Übergehen wir Leomars unglaublichen Fund einer Madablüte, deren Wirkung ihm nicht bekannt war und welche ohne mein beherztes Einschreiten fast unter den Stößel geraten wäre, ignorieren wir auch den Angriff der Harpien, welche Yerodin fast das Leben kosteten (selbstverständlich war es wiederum nur einer beherzten Paralyse meinerseits und der damit einhergehenden Invincibilität zu verdanken, dass ihm nicht alle Knochen im Leib zerschmettert wurden nachdem das Getier das Interesse an ihm verloren hatte) und vergessen wir all das schlechte Wetter und die zerstörte Kleidung, all den Matsch und Dreck (wenn es jemals einen Moment gab, in dem ich mir schwor, schnellstmöglich Magie-Macht der Überzeugung zu lesen und endlich den Saepefacta und den Accuratum zu lernen, dann jener) und fahren direkt mit unserer Ankunft in der Zivilisation fort, sofern man die Ansammlung von Häusern, in welche es uns verschlagen hatte, auch nur als Ausläufer einer solche titulieren sollte.
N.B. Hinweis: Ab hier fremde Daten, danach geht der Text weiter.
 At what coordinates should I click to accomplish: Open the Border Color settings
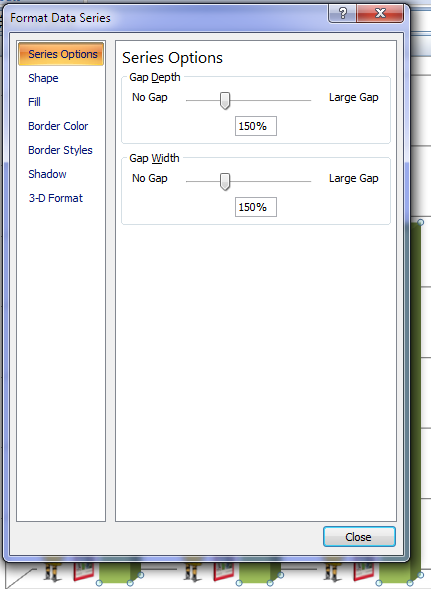point(58,126)
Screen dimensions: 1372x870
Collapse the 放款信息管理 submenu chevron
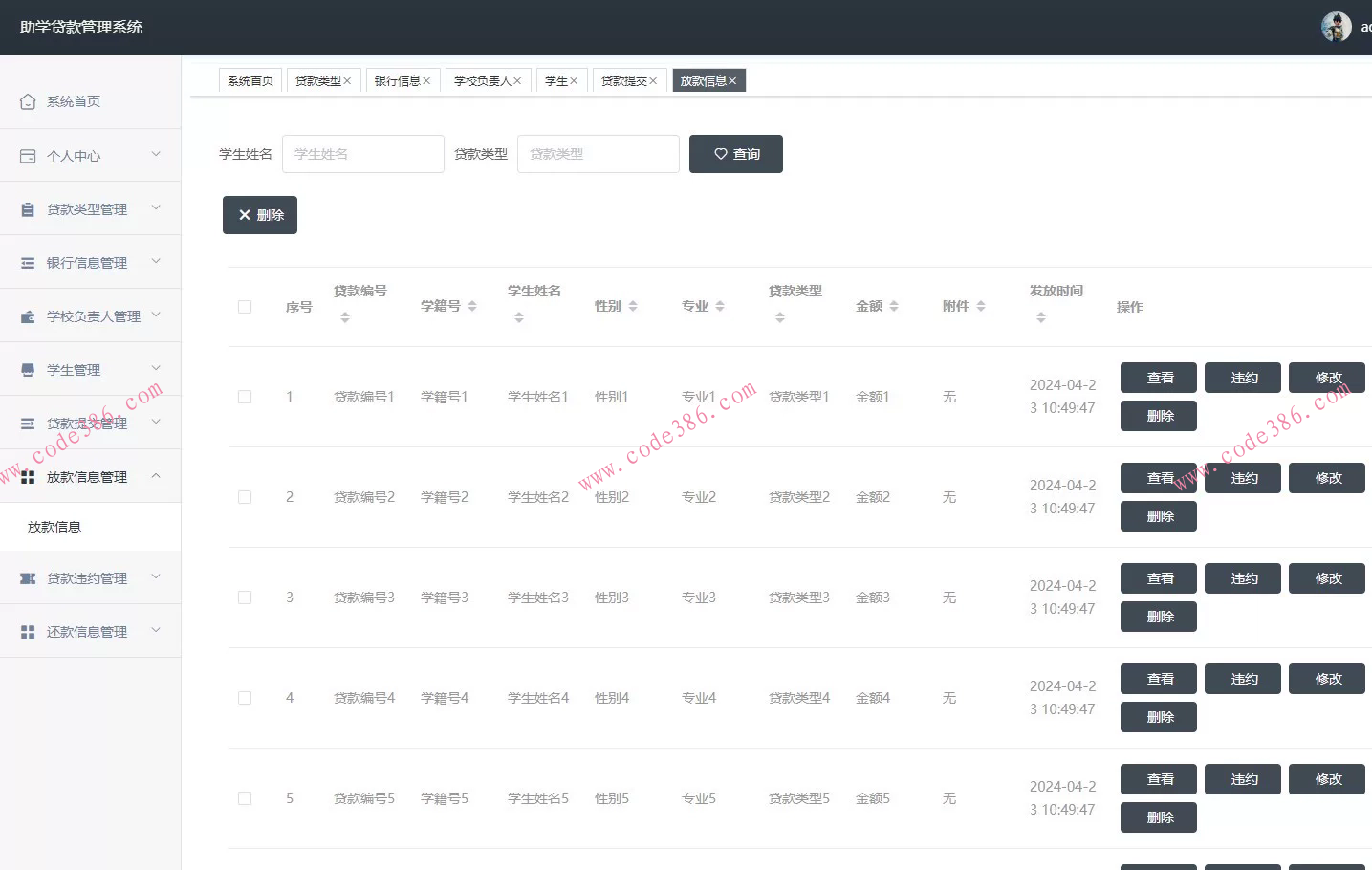(x=156, y=476)
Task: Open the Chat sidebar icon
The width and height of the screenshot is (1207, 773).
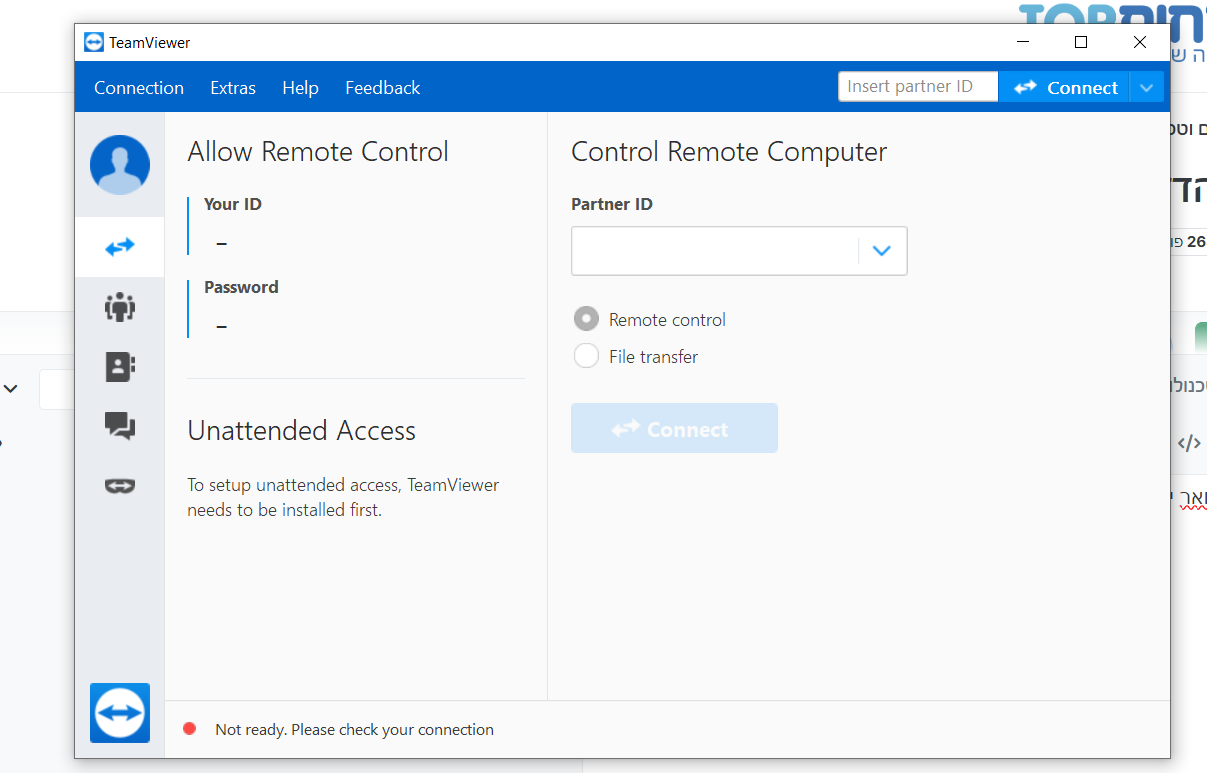Action: 120,427
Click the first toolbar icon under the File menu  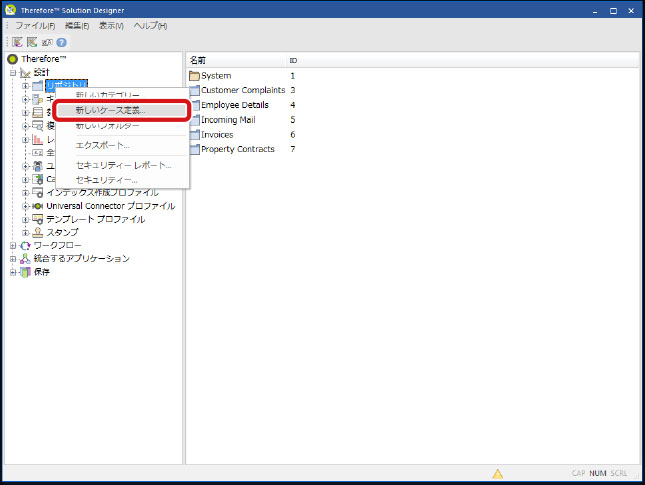19,43
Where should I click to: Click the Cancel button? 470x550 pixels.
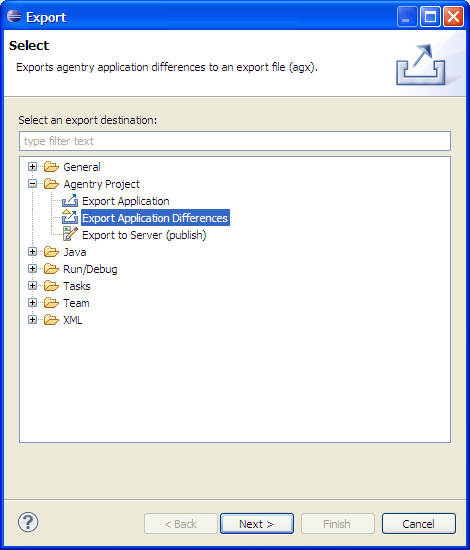[x=418, y=524]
Alles, wonach es mir gelüstete, war an diesem Abend eine warme Mahlzeit und ein gutes Bett. Dass man mir selbst diese beiden, so kleinen, so bescheidenen Wünsche kaum zugestand, sehe ich bis zum heutigen Tage als außerordentlich gute Begründung, diese „Ortschaft“ mit einem sehr gut wirkendem Caldofrigo heiß und kalt-Artefakt (Niederhöllische Kälte) aus einer sicheren Entfernung zu vernichten und alle dort lebenden ihrem gerechten Ende zuzuführen, aber sei es drum, solange ich diesen Zauber nichteinmal Ansatzweise beherrsche, sind solche Gedankengänge müßig. Vielleicht später einmal.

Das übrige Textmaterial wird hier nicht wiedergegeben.